═════ Supplied records ═════

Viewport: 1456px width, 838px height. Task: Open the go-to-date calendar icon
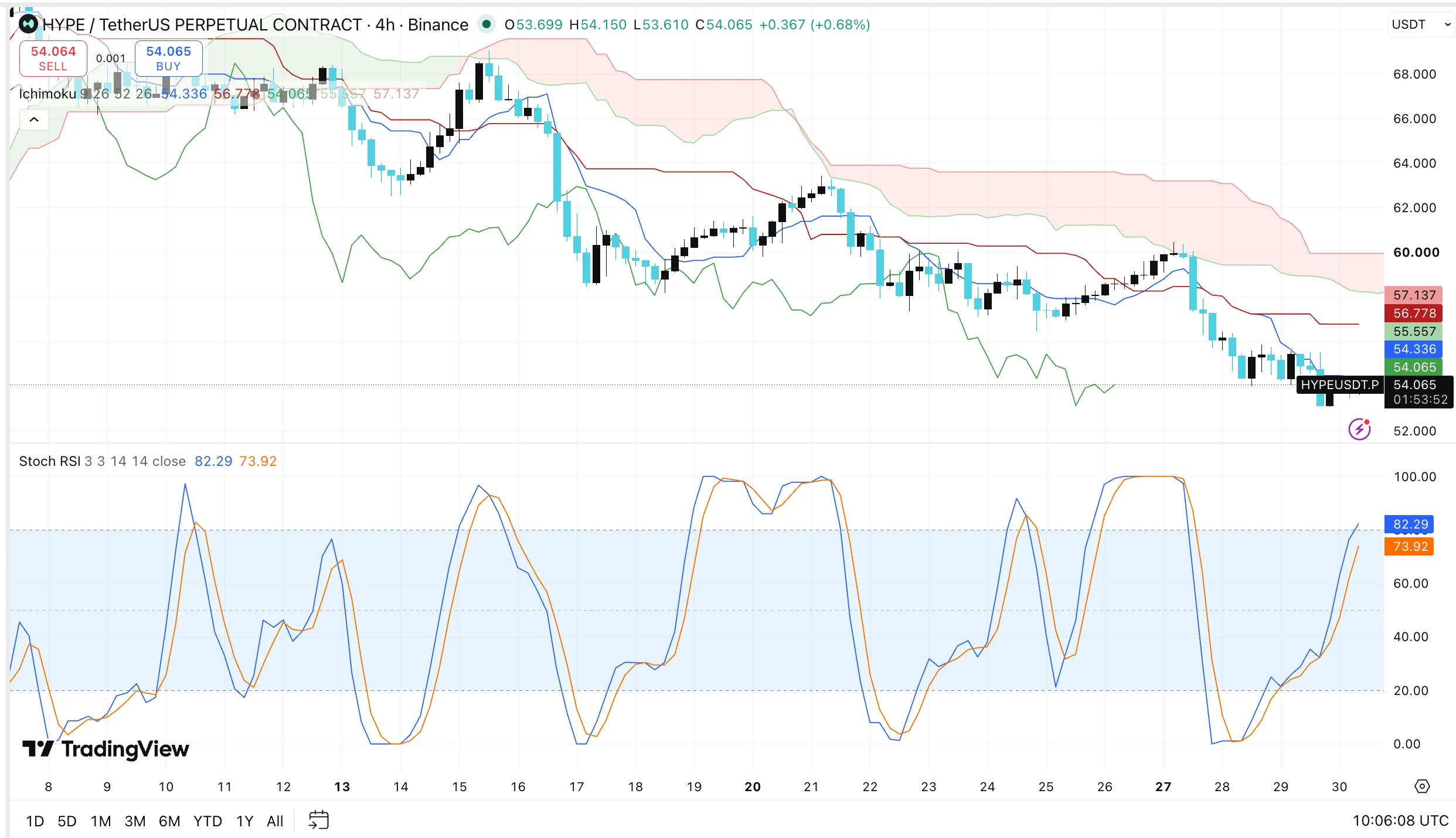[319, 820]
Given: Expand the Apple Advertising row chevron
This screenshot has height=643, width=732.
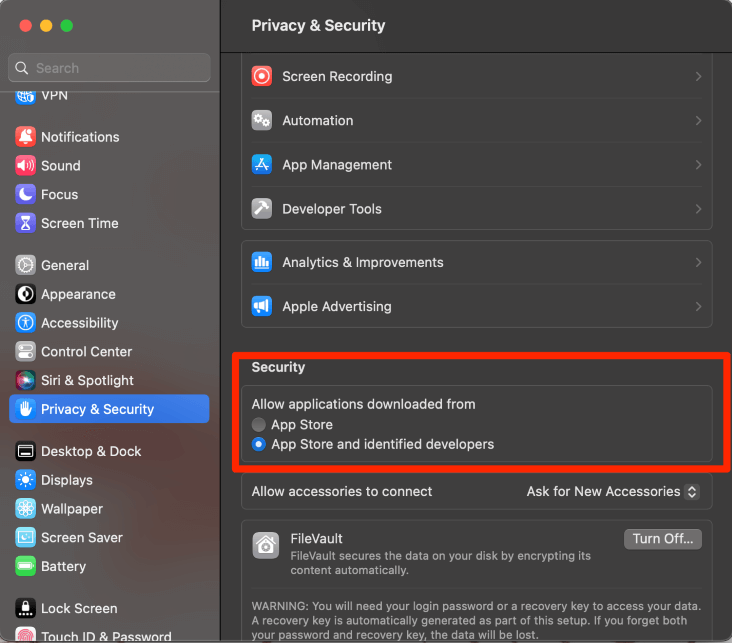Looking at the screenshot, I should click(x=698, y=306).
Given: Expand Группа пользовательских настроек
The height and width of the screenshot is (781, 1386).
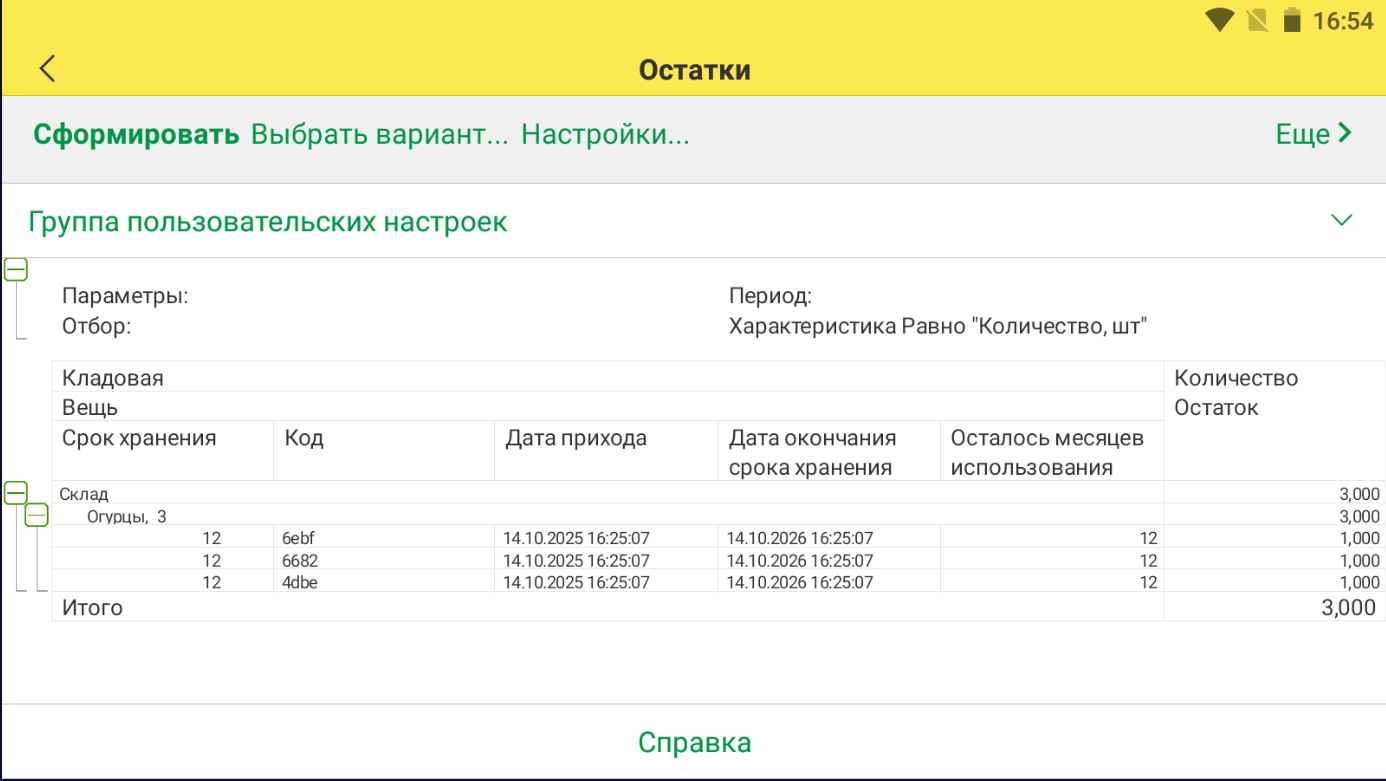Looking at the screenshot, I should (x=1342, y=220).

═════
═════ Supplied records ═════

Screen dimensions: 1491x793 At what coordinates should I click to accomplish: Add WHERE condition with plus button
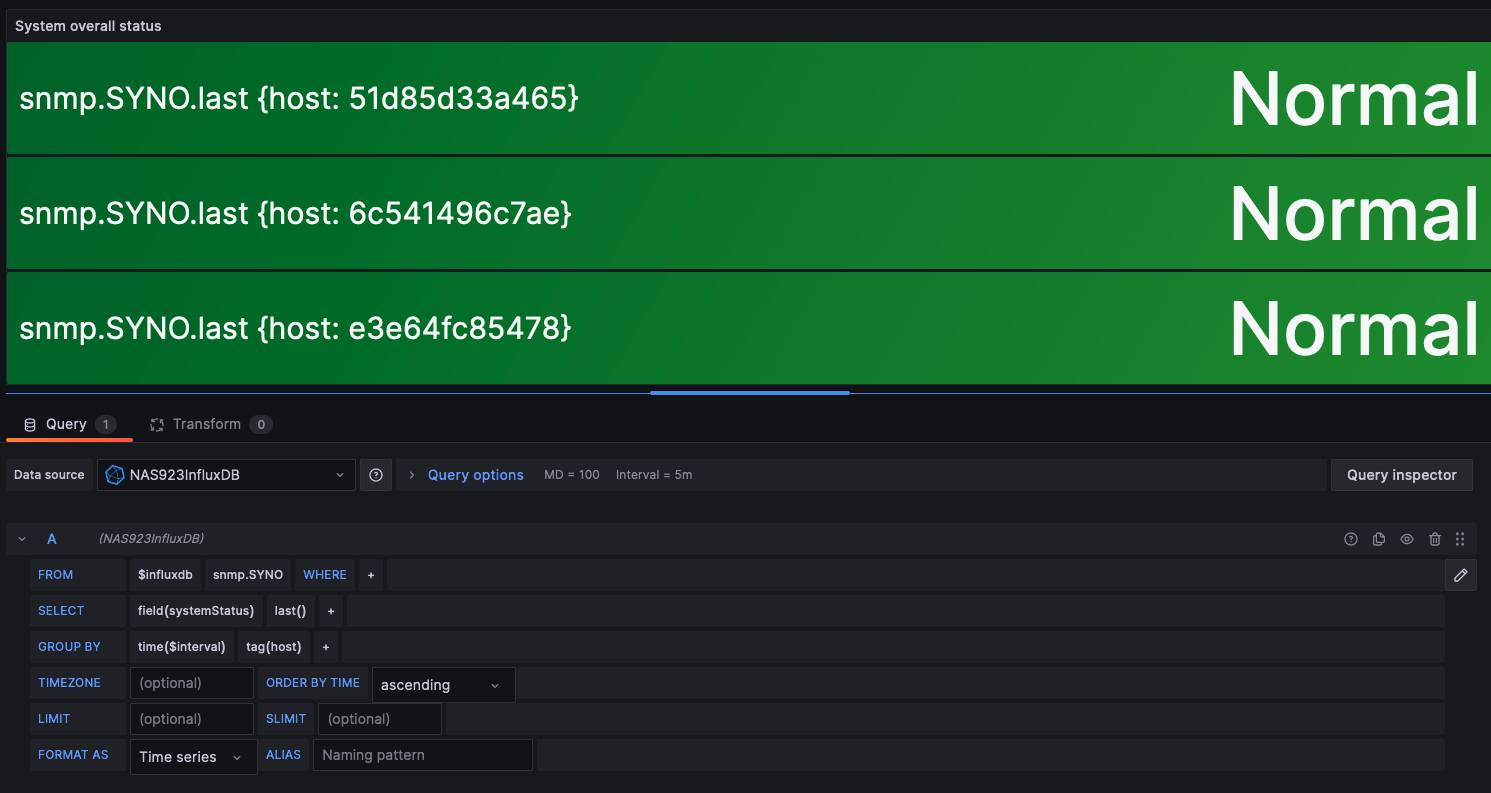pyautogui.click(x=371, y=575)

═════
═════ Supplied records ═════

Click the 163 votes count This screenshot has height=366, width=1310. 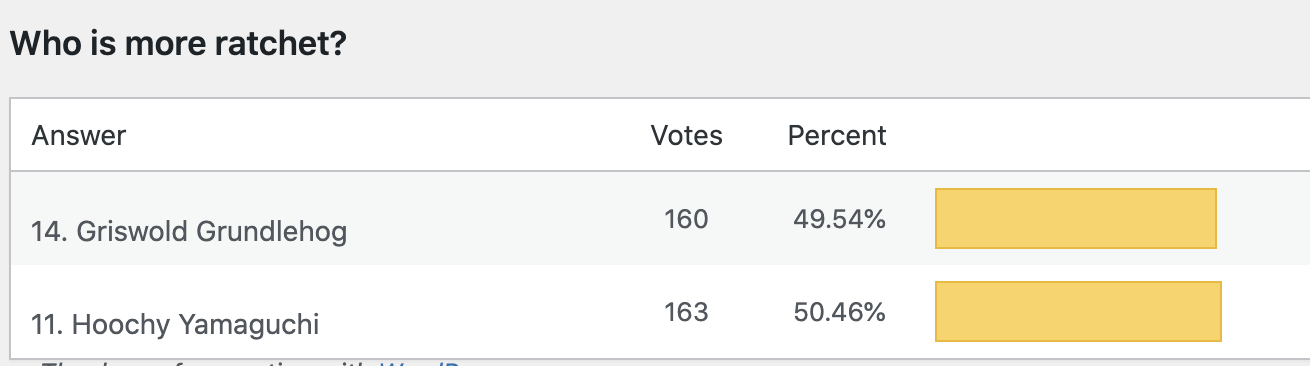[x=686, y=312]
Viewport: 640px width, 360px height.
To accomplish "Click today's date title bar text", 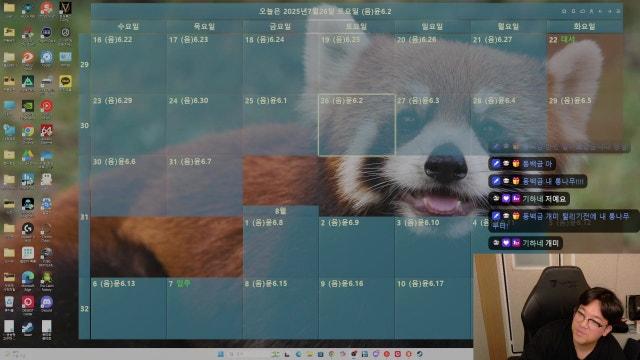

═════

Problem to work on:
If a line of the data contains "Expand", copy it out.

Solution for this task:
Given: Expand the Apple Advertising row chevron
Given: Expand Группа пользовательских настроек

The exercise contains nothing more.